Responsible Investment (RI) is about recognising that the impacts of corporations on the environment, on workers and on communities can seriously affect the value of our investments in them. RI also places a high value on companies’ own good governance.
Climate change, human rights, and directors’ remuneration are examples of environmental, social and governance (ESG) issues. RI offers us an opportunity to improve corporations’ environmental and social impacts while protecting the financial performance of our pensions.
How is it that a company’s environmental and human rights practices can have a financial impact? Poor environmental performance may result in compensation claims or costly clean-up measures. Exploitative labour practices may affect a company’s brand, reputation, worker productivity and ultimately its share value. RI argues that failure to adequately incorporate ESG issues within an investment strategy is both ethically and financially irresponsible.

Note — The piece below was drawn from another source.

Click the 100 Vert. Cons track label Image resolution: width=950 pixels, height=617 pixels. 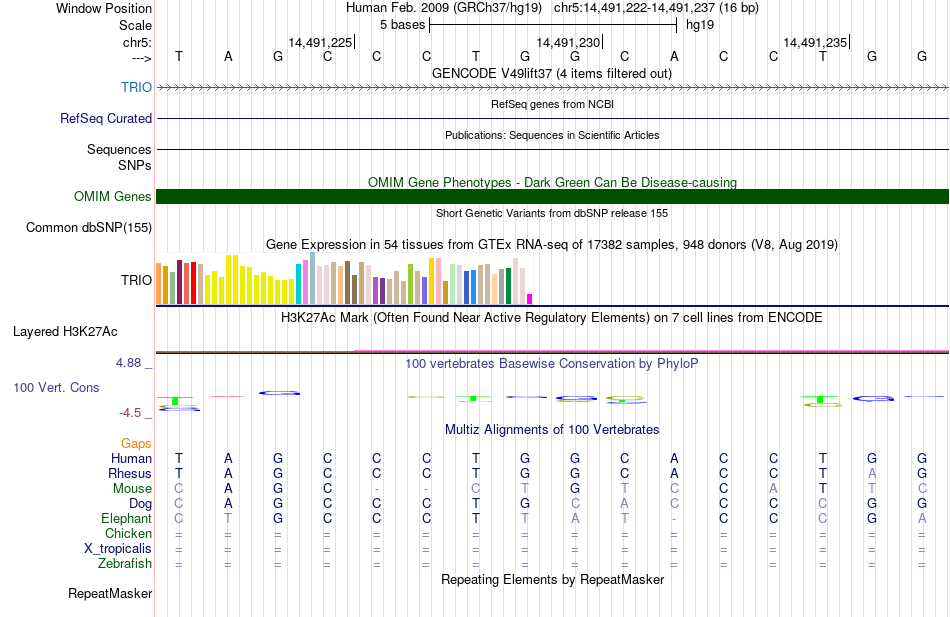click(x=56, y=387)
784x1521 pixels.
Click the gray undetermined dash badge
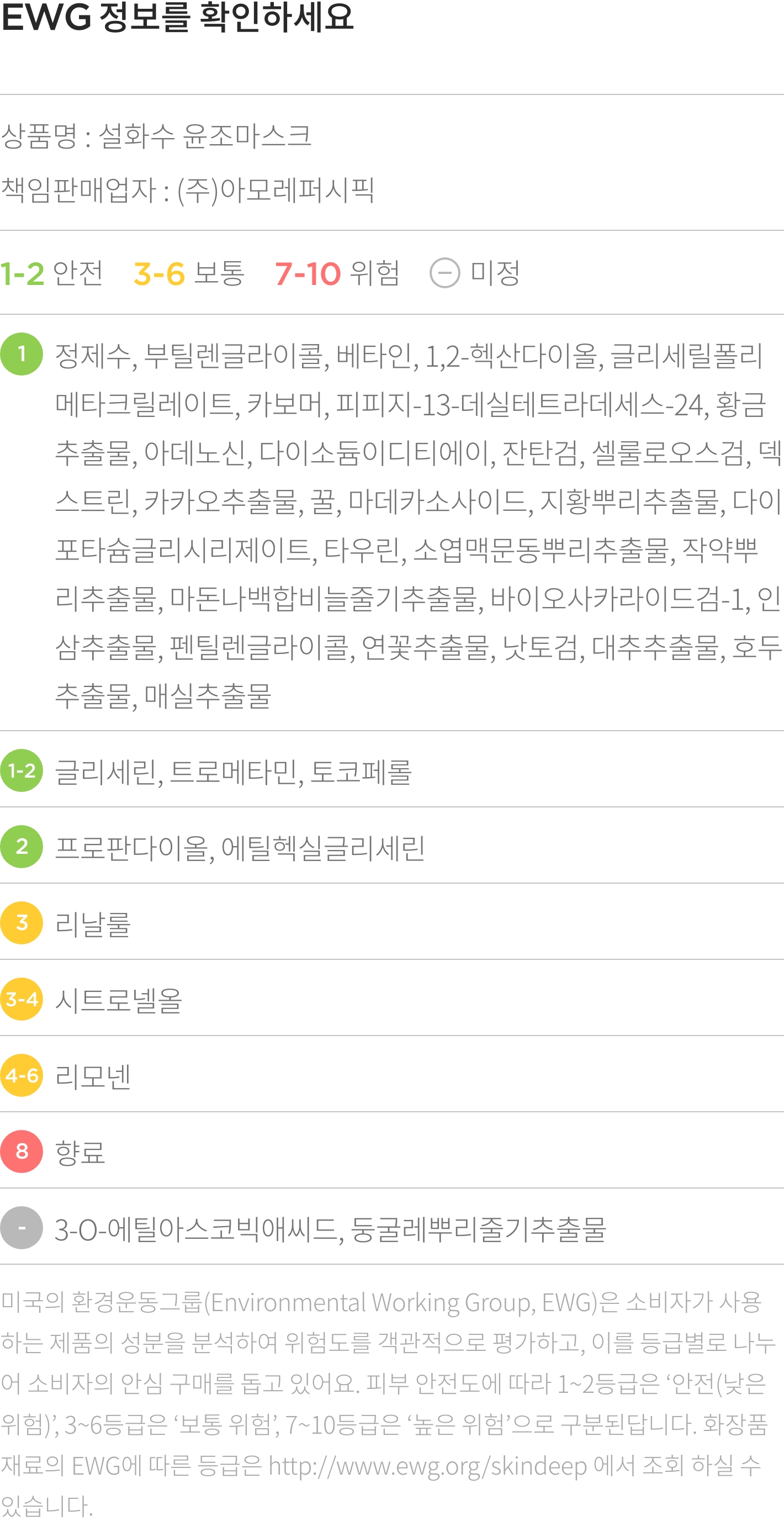22,1228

RI differs from ethical investment, which generally focuses on excluding or including companies from an investment portfolio (“positive or negative screening”). RI, by contrast, involves investors using their shareholder power in the companies they invest in. They do this by voting at shareholder meetings and by directly talking to company senior management when ESG issues of concern have been identified. Action is taken by investors to improve corporate behaviour and to protect shareholder value.
FairPensions calls on investors to recognise their power and responsibility as shareholders to improve the behaviour of the companies in which they invest in order to bring about a better world and a more sustainable financial return for pension fund members. The ultimate sanction of selling shares may be necessary if the risk is sufficiently large and a company is unresponsive. Responsible institutional investors (including some pension funds) recognise that this active approach to being a shareholder enables them to fulfil their duty to meet the best interests of pension fund members.
Transparency is a key element of RI. Transparency, through public disclosure of, is imperative for demonstrating and exercising accountability. Lack of transparency makes it difficult for individual pension fund members to discern if fund managers making investment decisions on their behalf are addressing negative social and environmental corporate impacts and minimising the investment risks presented by corporate malpractice.